● **DATA PROVIDED**

::::

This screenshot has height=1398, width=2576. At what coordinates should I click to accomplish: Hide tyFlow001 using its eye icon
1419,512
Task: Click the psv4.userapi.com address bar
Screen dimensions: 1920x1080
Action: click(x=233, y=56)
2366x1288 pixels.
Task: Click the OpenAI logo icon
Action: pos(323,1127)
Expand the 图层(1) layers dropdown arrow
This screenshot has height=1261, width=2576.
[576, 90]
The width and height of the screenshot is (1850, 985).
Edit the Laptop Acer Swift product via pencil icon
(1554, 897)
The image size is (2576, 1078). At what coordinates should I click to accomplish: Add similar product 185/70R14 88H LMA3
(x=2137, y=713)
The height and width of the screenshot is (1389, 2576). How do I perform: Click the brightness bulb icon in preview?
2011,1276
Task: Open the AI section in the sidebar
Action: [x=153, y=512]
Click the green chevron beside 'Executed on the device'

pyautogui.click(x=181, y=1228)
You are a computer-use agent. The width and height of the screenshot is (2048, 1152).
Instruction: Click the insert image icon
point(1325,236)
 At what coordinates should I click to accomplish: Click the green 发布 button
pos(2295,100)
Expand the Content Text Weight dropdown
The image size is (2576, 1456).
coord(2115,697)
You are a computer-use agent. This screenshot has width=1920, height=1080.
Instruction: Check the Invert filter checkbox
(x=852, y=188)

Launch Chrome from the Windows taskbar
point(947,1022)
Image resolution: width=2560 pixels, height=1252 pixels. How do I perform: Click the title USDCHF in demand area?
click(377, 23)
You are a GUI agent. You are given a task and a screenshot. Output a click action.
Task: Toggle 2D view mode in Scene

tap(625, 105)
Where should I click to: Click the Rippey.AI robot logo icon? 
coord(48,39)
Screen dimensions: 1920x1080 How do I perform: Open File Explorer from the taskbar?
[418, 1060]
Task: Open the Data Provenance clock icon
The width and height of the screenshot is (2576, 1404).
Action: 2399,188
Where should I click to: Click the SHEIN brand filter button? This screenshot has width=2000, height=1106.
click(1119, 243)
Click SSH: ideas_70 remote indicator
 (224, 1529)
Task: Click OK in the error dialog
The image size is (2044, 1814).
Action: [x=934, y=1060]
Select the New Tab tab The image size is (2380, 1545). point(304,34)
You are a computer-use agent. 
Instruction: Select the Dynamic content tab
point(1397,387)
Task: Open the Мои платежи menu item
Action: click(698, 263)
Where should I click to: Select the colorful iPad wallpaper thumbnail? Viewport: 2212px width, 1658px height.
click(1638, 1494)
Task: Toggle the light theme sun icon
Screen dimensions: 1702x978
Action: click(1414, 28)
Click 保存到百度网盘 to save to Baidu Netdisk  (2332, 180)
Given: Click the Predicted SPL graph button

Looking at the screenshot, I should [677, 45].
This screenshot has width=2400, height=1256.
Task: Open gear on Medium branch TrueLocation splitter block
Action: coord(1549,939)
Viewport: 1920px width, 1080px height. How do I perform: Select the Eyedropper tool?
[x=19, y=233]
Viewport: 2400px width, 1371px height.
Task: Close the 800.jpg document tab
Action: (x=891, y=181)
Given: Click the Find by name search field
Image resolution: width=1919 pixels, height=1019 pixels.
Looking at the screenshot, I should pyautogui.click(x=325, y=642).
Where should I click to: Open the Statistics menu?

::::

● **EXERCISE BRIEF**
Please restate every record shown above, word for word.

● **WRITTEN SOLUTION**
This screenshot has height=1398, width=2576. At what coordinates should I click to accomplish: Hide tyFlow001 using its eye icon
1419,512
Task: Click the psv4.userapi.com address bar
Screen dimensions: 1920x1080
Action: click(x=233, y=56)
2366x1288 pixels.
Task: Click the OpenAI logo icon
Action: pos(323,1127)
Expand the 图层(1) layers dropdown arrow
This screenshot has height=1261, width=2576.
[576, 90]
The width and height of the screenshot is (1850, 985).
Edit the Laptop Acer Swift product via pencil icon
(1554, 897)
The image size is (2576, 1078). At what coordinates should I click to accomplish: Add similar product 185/70R14 88H LMA3
(x=2137, y=713)
The height and width of the screenshot is (1389, 2576). How do I perform: Click the brightness bulb icon in preview?
2011,1276
Task: Open the AI section in the sidebar
Action: [x=153, y=512]
Click the green chevron beside 'Executed on the device'

pyautogui.click(x=181, y=1228)
You are a computer-use agent. The width and height of the screenshot is (2048, 1152).
Instruction: Click the insert image icon
point(1325,236)
 At what coordinates should I click to accomplish: Click the green 发布 button
pos(2295,100)
Expand the Content Text Weight dropdown
The image size is (2576, 1456).
coord(2115,697)
You are a computer-use agent. This screenshot has width=1920, height=1080.
Instruction: Check the Invert filter checkbox
(x=852, y=188)

Launch Chrome from the Windows taskbar
point(947,1022)
Image resolution: width=2560 pixels, height=1252 pixels. How do I perform: Click the title USDCHF in demand area?
click(377, 23)
You are a GUI agent. You are given a task and a screenshot. Output a click action.
Task: Toggle 2D view mode in Scene

tap(625, 105)
Where should I click to: Click the Rippey.AI robot logo icon? 
coord(48,39)
Screen dimensions: 1920x1080 How do I perform: Open File Explorer from the taskbar?
[418, 1060]
Task: Open the Data Provenance clock icon
The width and height of the screenshot is (2576, 1404).
Action: 2399,188
Where should I click to: Click the SHEIN brand filter button? This screenshot has width=2000, height=1106.
click(1119, 243)
Click SSH: ideas_70 remote indicator
 (224, 1529)
Task: Click OK in the error dialog
The image size is (2044, 1814).
Action: [x=934, y=1060]
Select the New Tab tab The image size is (2380, 1545). point(304,34)
You are a computer-use agent. 
Instruction: Select the Dynamic content tab
point(1397,387)
Task: Open the Мои платежи menu item
Action: click(698, 263)
Where should I click to: Select the colorful iPad wallpaper thumbnail? Viewport: 2212px width, 1658px height.
click(1638, 1494)
Task: Toggle the light theme sun icon
Screen dimensions: 1702x978
Action: click(1414, 28)
Click 保存到百度网盘 to save to Baidu Netdisk  (2332, 180)
Given: Click the Predicted SPL graph button

Looking at the screenshot, I should [677, 45].
This screenshot has width=2400, height=1256.
Task: Open gear on Medium branch TrueLocation splitter block
Action: coord(1549,939)
Viewport: 1920px width, 1080px height. How do I perform: Select the Eyedropper tool?
[x=19, y=233]
Viewport: 2400px width, 1371px height.
Task: Close the 800.jpg document tab
Action: (x=891, y=181)
Given: Click the Find by name search field
Image resolution: width=1919 pixels, height=1019 pixels.
Looking at the screenshot, I should pyautogui.click(x=325, y=642).
Where should I click to: Open the Statistics menu?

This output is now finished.